Friday, 21. 10. 2016

Eurocities Environment Forum

From 19 until 21 October 2016, the EUROCITIES Environment Forum was held in Ljubljana, attended by some 115 experts in the field of water, waste, energy efficiency, climate change, biodiversity, green surfaces and air quality.

On the first day of the conference, members of working groups for waste, waters, green surfaces and biodiversity, air quality, climate change and energy efficiency met at the City Hall.
The main part of the conference was held at the Ljubljana Exhibition and Convention Centre. In the introduction of the morning session the head of the Department for Environmental Protection of the City of Ljubljana Nataša Jazbinšek Seršen presented the path Ljubljana took towards the title European Green Capital, followed by a round table on circular economy and a workshop on the same topic, and in the afternoon part of the conference a discussion was held on the adaptation of cities to climate change.
Afterwards, the participants of the forum were able to see some good practice cases in Ljubljana, among them the Celica hostel, the Central Waste Water Treatment Plant Zalog, the regional waste management centre RCERO and the Bee Path, while the Public Housing Fund of the City of Ljubljana presented its project, namely, the passive apartment building on Pipan Street.
Within the framework of presenting good practices in circular economy the City of Ljubljana prepared an exhibition at the Ljubljana Exhibition and Convention Centre featuring the results of the pilot project for processing Japanese knotweed into paper at a semi-industrial level.
For two years already the City of Ljubljana is offering free disposal of removed Japanese knotweed at its collection centres, and from there it is transferred to the incinerator. The pilot project for manufacturing paper from Japanese knotweed is an opportunity to find innovative solutions to deal with this invasive plant and its further uses. Within the scope of the title European Green Capital 2016, a series of voluntary Japanese knotweed removal actions were organised in Ljubljana during which the participants collected as much as 1,520 kg of knotweed, later on processed into 415 kg of paper.
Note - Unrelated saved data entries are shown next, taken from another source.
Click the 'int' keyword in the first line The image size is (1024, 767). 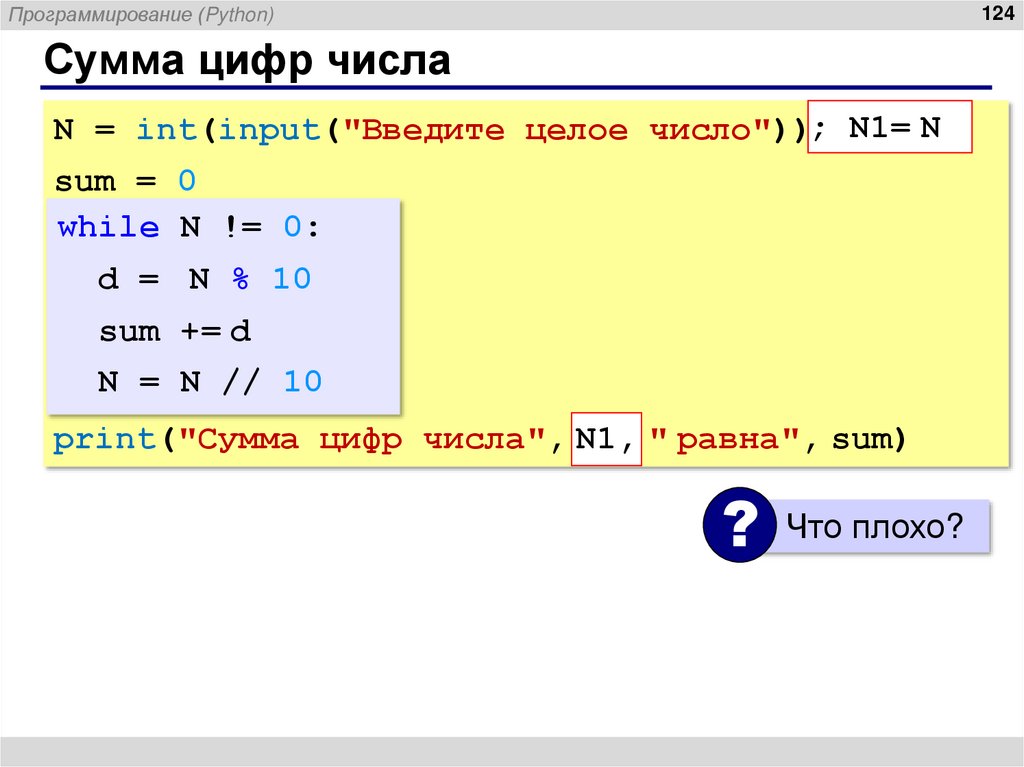(167, 129)
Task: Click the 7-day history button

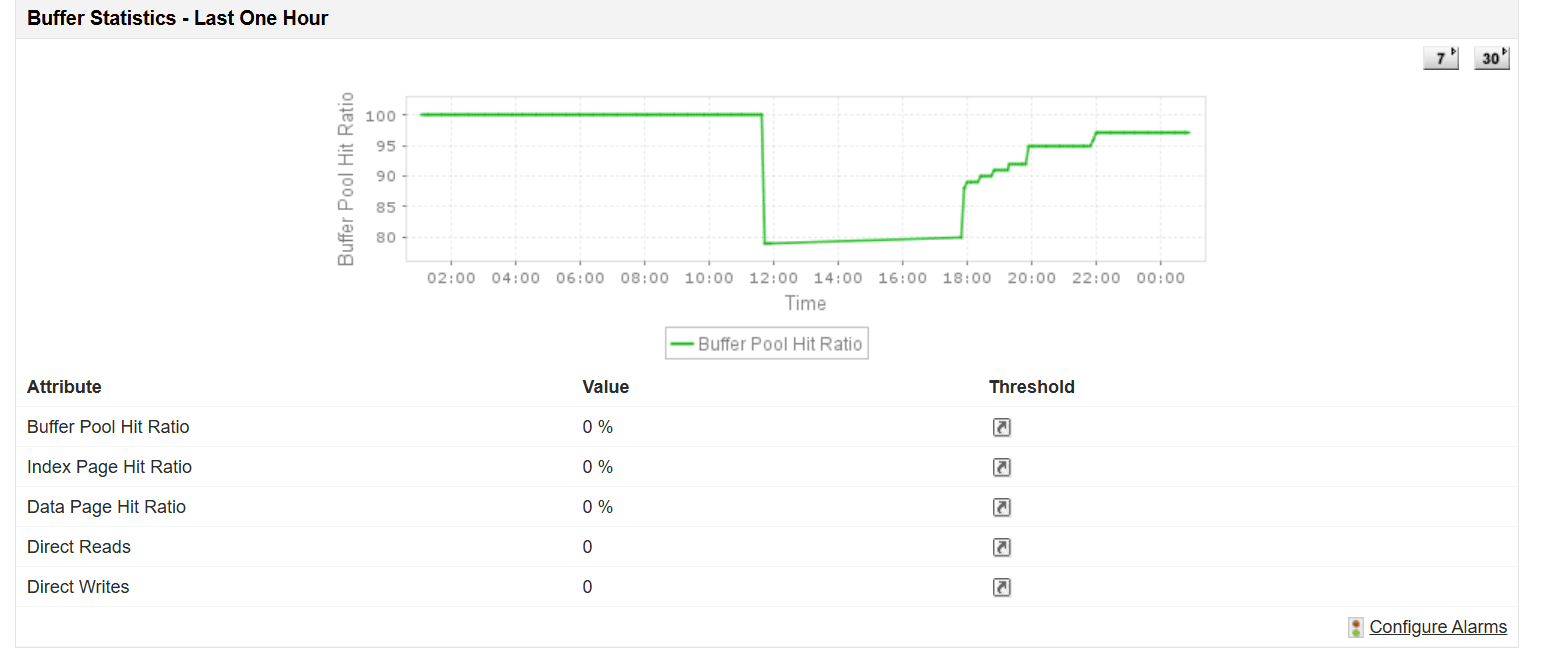Action: (1438, 57)
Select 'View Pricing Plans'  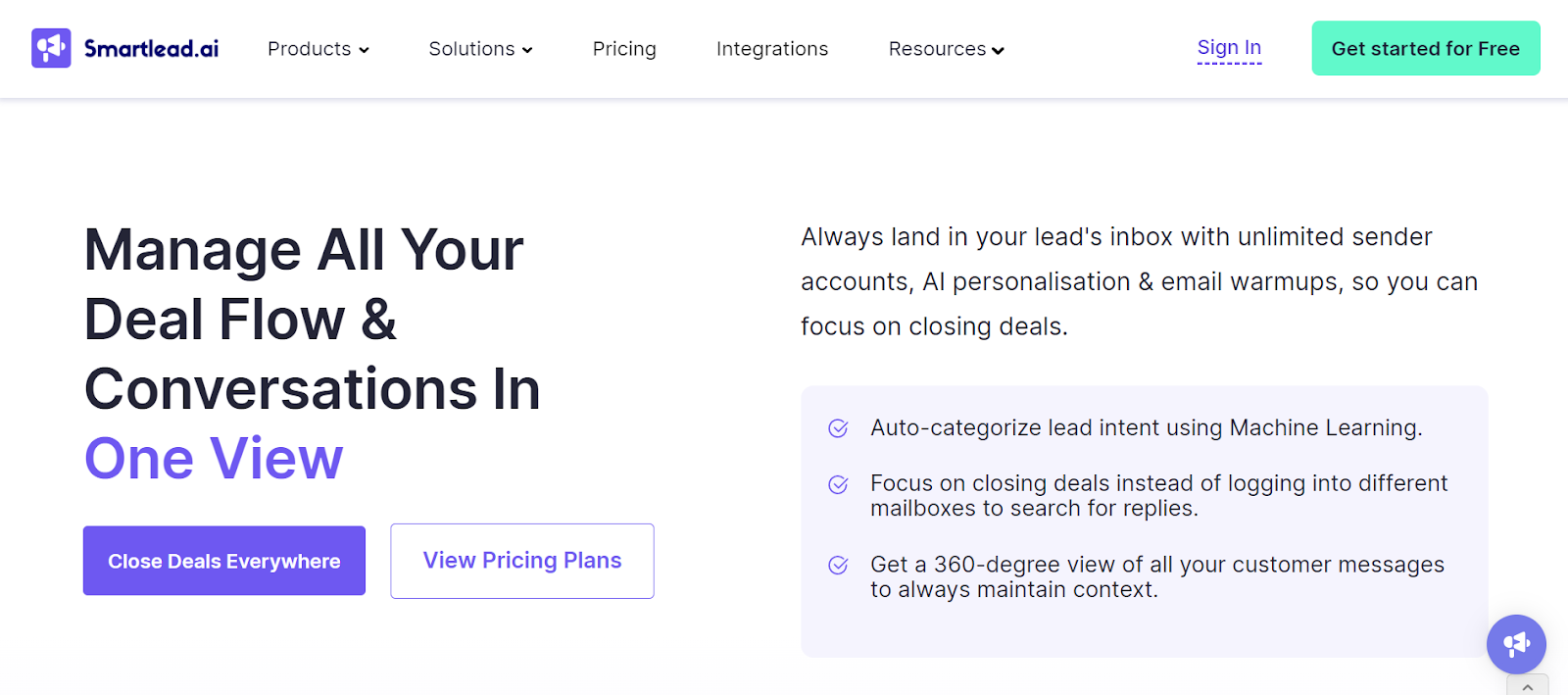[521, 561]

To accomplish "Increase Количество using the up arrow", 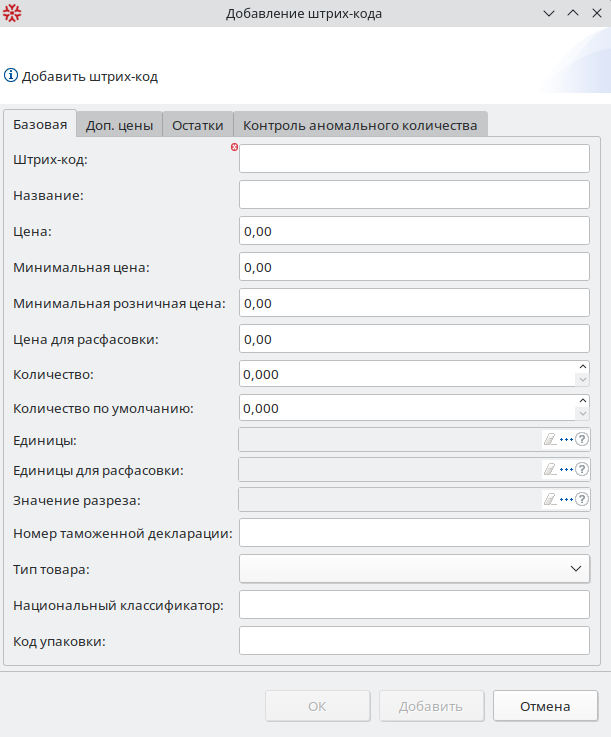I will pos(582,368).
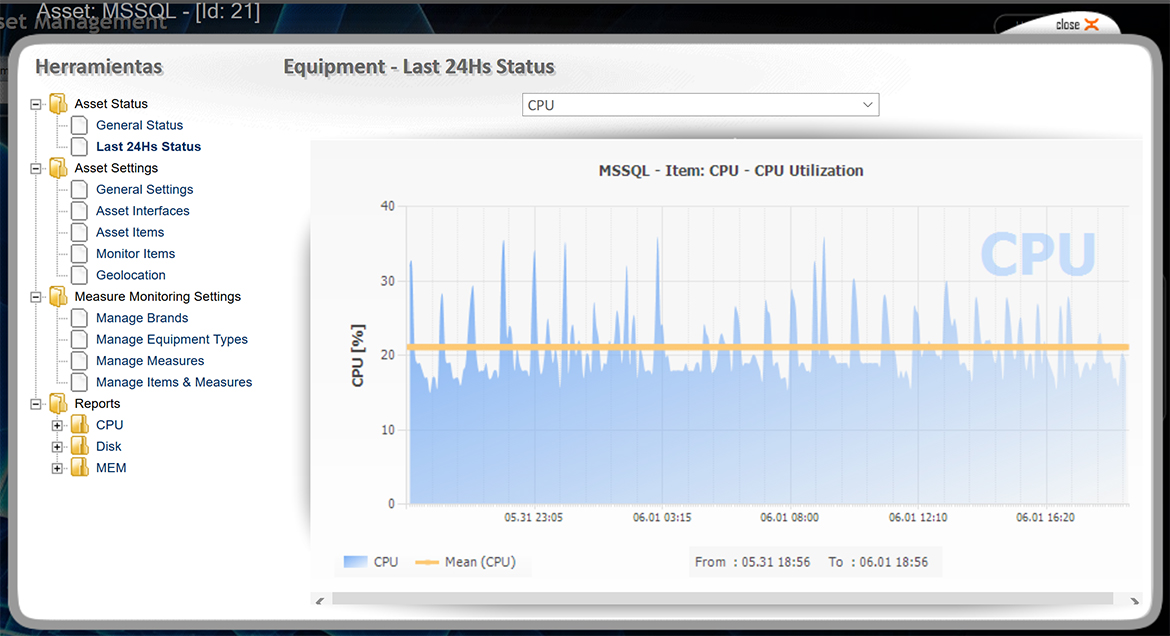Open General Status page
This screenshot has width=1170, height=636.
coord(139,125)
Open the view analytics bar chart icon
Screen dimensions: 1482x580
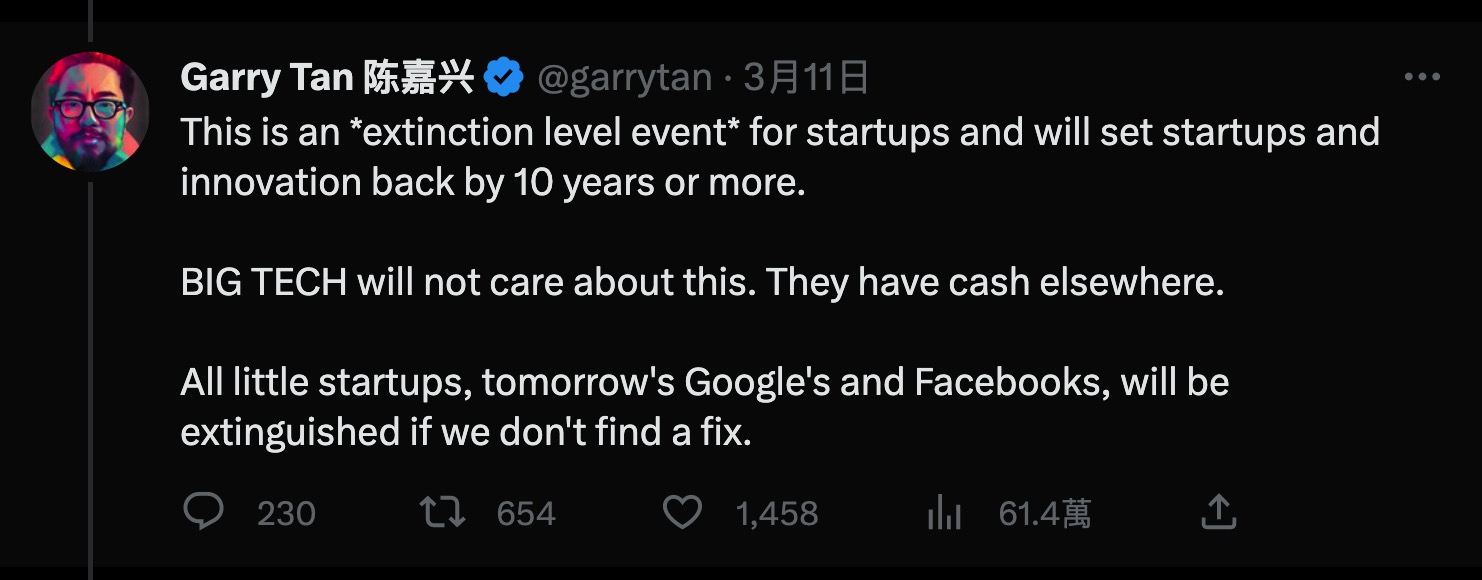pos(944,514)
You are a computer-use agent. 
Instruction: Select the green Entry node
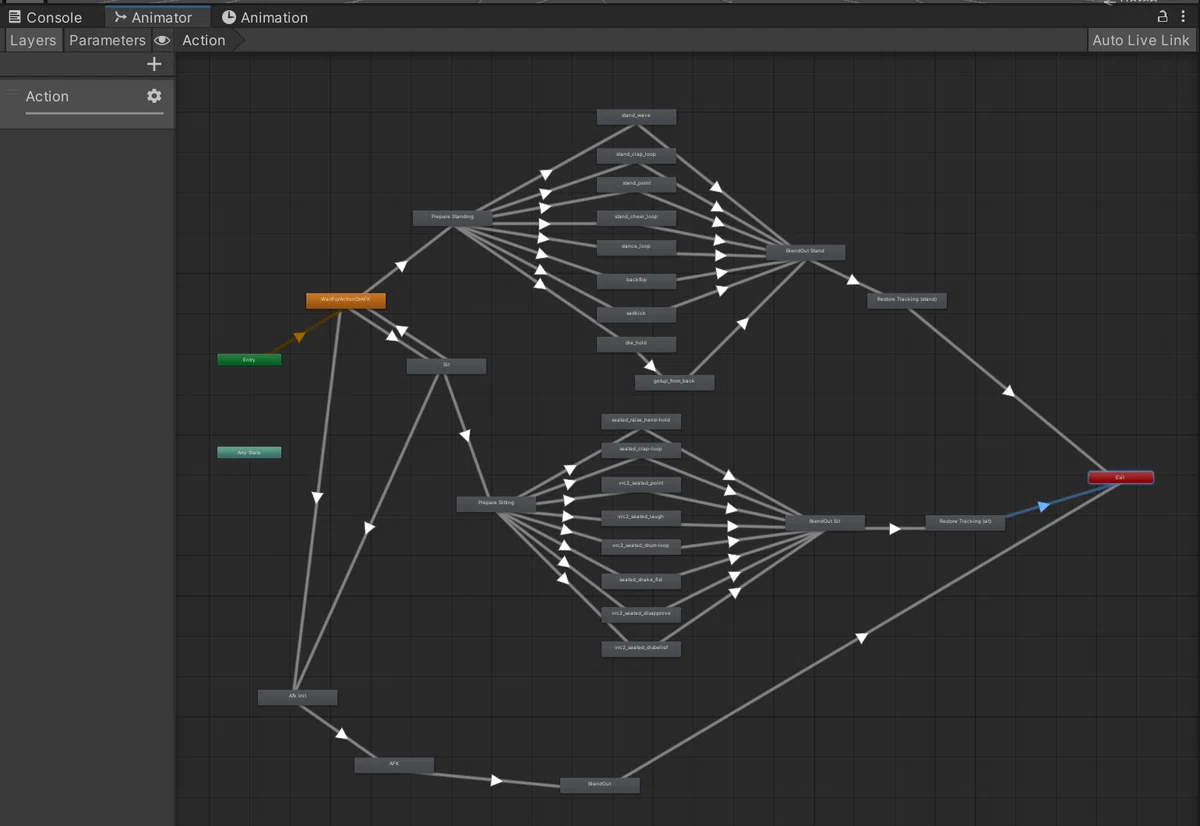click(249, 359)
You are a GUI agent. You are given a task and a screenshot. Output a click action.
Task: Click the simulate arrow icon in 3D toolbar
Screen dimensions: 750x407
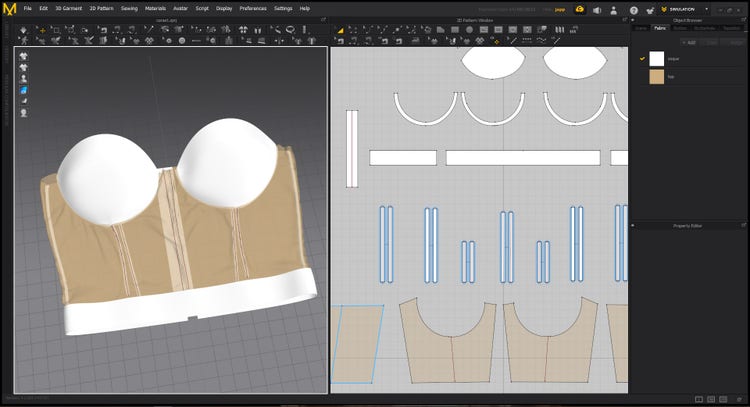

The production of paper from Japanese knotweed at a semi-industrial level is in itself a remarkable achievement, and an even bigger one is the production of useful items from this paper – notebooks and paper bags designed by the Re-generacija collective (Re-generation).
Partners of the Japanese knotweed processing pilot project are the City of Ljubljana, Pulp and Paper Institute, public waste management company Snaga, University Botanic Gardens Ljubljana and the Re-generacija collective.

The EUROCITIES network of cities was founded in 1986 by the mayors of six large cities – Barcelona, Birmingham, Frankfurt, Lyon, Milan and Rotterdam – and now there are over 130 biggest European cities and 40 partner cities in the network with over 130 million residents. Ljubljana is a member of the network since 1995, and since 2015 it is also a member of its executive board.